(EXCERPTED DATA):
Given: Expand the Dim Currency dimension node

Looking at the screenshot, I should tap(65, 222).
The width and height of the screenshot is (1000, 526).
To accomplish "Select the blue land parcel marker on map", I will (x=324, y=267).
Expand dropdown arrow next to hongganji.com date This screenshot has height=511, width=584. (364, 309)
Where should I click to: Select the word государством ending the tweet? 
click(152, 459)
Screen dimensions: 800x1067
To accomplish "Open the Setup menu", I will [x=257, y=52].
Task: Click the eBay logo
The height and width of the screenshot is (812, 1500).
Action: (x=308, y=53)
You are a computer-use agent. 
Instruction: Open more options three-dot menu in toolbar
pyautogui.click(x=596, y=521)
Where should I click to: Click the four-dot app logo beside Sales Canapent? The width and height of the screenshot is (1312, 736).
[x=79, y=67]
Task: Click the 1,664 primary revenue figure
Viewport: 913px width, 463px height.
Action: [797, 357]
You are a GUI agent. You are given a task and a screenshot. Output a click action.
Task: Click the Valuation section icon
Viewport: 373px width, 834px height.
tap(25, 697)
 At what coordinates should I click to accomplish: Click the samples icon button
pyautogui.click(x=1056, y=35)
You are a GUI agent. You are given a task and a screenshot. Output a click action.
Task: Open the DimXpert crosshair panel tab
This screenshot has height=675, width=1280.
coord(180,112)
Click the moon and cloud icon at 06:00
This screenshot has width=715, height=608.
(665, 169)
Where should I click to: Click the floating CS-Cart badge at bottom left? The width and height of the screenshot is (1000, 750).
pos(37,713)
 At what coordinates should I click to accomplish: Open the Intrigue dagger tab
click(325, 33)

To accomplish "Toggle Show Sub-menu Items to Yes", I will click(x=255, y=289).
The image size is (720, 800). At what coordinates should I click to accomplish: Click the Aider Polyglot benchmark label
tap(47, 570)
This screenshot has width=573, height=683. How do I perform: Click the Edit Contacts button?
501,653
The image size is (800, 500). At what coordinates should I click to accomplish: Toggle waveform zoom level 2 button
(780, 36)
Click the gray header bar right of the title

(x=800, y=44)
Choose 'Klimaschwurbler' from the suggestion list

(TASK REQUIREMENTS): Across the material, report every line that has the word "will".

(REPLY TO THE TASK):
To accomplish "Select the blue land parcel marker on map", I will (x=324, y=267).
To accomplish "Open the Setup menu", I will [x=257, y=52].
To accomplish "Toggle Show Sub-menu Items to Yes", I will click(x=255, y=289).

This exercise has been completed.